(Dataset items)
______________________________
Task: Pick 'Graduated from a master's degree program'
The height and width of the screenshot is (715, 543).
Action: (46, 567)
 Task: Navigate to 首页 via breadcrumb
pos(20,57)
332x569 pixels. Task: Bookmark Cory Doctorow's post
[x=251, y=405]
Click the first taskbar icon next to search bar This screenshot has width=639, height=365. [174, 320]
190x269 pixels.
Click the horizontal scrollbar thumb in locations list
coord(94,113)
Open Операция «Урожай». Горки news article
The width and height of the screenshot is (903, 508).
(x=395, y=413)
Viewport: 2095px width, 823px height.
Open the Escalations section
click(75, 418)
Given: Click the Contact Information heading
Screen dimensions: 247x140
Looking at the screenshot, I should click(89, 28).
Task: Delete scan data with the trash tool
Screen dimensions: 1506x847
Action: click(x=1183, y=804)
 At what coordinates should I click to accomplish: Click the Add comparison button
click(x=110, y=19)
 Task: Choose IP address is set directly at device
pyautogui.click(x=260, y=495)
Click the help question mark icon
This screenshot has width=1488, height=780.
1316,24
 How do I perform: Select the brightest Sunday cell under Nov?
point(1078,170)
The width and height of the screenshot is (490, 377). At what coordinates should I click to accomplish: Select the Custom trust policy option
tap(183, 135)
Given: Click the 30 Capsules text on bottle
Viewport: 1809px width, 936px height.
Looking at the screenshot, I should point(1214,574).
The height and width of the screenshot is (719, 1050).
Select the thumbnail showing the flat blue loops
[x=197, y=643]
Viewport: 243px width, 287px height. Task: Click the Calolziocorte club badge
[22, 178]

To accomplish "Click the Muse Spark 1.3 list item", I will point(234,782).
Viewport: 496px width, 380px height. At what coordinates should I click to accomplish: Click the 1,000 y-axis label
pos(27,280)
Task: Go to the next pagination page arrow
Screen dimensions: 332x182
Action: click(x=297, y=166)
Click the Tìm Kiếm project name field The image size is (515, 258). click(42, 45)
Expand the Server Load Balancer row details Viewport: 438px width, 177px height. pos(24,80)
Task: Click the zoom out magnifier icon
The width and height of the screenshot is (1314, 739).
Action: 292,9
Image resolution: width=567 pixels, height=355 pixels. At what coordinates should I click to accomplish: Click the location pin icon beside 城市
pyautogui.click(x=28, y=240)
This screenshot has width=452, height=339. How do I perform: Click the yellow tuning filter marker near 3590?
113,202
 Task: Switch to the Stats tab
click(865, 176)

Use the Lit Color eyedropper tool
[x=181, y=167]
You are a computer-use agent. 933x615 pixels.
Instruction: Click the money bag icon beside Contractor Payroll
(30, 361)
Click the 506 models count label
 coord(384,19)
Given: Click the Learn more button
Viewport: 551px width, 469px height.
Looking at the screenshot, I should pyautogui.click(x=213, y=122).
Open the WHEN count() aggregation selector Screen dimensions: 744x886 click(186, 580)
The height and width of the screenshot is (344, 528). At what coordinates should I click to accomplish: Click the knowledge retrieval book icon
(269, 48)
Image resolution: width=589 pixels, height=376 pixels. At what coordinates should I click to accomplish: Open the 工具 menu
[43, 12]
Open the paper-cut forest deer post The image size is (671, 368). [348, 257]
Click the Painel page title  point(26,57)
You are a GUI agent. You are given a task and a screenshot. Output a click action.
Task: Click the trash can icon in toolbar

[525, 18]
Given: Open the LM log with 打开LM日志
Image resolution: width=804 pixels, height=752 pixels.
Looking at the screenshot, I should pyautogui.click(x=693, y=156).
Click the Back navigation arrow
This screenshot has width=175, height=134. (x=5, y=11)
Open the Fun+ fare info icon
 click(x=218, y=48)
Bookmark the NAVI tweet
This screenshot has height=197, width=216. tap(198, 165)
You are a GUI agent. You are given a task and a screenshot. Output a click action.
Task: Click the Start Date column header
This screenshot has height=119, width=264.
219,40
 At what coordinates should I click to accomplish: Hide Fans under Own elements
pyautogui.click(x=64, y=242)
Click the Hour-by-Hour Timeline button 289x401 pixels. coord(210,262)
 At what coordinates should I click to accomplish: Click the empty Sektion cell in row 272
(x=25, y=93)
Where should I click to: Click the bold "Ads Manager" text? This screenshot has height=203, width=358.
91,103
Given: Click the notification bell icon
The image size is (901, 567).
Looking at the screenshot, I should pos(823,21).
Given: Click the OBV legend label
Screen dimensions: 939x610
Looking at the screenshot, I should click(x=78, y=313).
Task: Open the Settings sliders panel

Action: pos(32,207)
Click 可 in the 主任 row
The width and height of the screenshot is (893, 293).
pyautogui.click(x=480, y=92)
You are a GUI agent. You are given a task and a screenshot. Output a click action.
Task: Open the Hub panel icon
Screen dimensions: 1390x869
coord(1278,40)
______________________________
Rewrite everything from the line with "Click the 506 models count label" down to the line with "Looking at the screenshot, I should click(x=78, y=313).", changing each "Screen dimensions" to "Display size" and keeping the rest of these entries unchanged.

Answer in full →
Click the 506 models count label
 coord(384,19)
Given: Click the Learn more button
Viewport: 551px width, 469px height.
Looking at the screenshot, I should pyautogui.click(x=213, y=122).
Open the WHEN count() aggregation selector Display size: 744x886 click(186, 580)
The height and width of the screenshot is (344, 528). At what coordinates should I click to accomplish: Click the knowledge retrieval book icon
(269, 48)
Image resolution: width=589 pixels, height=376 pixels. At what coordinates should I click to accomplish: Open the 工具 menu
[43, 12]
Open the paper-cut forest deer post The image size is (671, 368). [348, 257]
Click the Painel page title  point(26,57)
You are a GUI agent. You are given a task and a screenshot. Output a click action.
Task: Click the trash can icon in toolbar

[525, 18]
Given: Open the LM log with 打开LM日志
Image resolution: width=804 pixels, height=752 pixels.
Looking at the screenshot, I should pyautogui.click(x=693, y=156).
Click the Back navigation arrow
This screenshot has width=175, height=134. (x=5, y=11)
Open the Fun+ fare info icon
 click(x=218, y=48)
Bookmark the NAVI tweet
This screenshot has height=197, width=216. tap(198, 165)
You are a GUI agent. You are given a task and a screenshot. Output a click action.
Task: Click the Start Date column header
This screenshot has height=119, width=264.
219,40
 At what coordinates should I click to accomplish: Hide Fans under Own elements
pyautogui.click(x=64, y=242)
Click the Hour-by-Hour Timeline button 289x401 pixels. coord(210,262)
 At what coordinates should I click to accomplish: Click the empty Sektion cell in row 272
(x=25, y=93)
Where should I click to: Click the bold "Ads Manager" text? This screenshot has height=203, width=358.
91,103
Given: Click the notification bell icon
The image size is (901, 567).
Looking at the screenshot, I should pos(823,21).
Given: Click the OBV legend label
Display size: 939x610
Looking at the screenshot, I should click(x=78, y=313).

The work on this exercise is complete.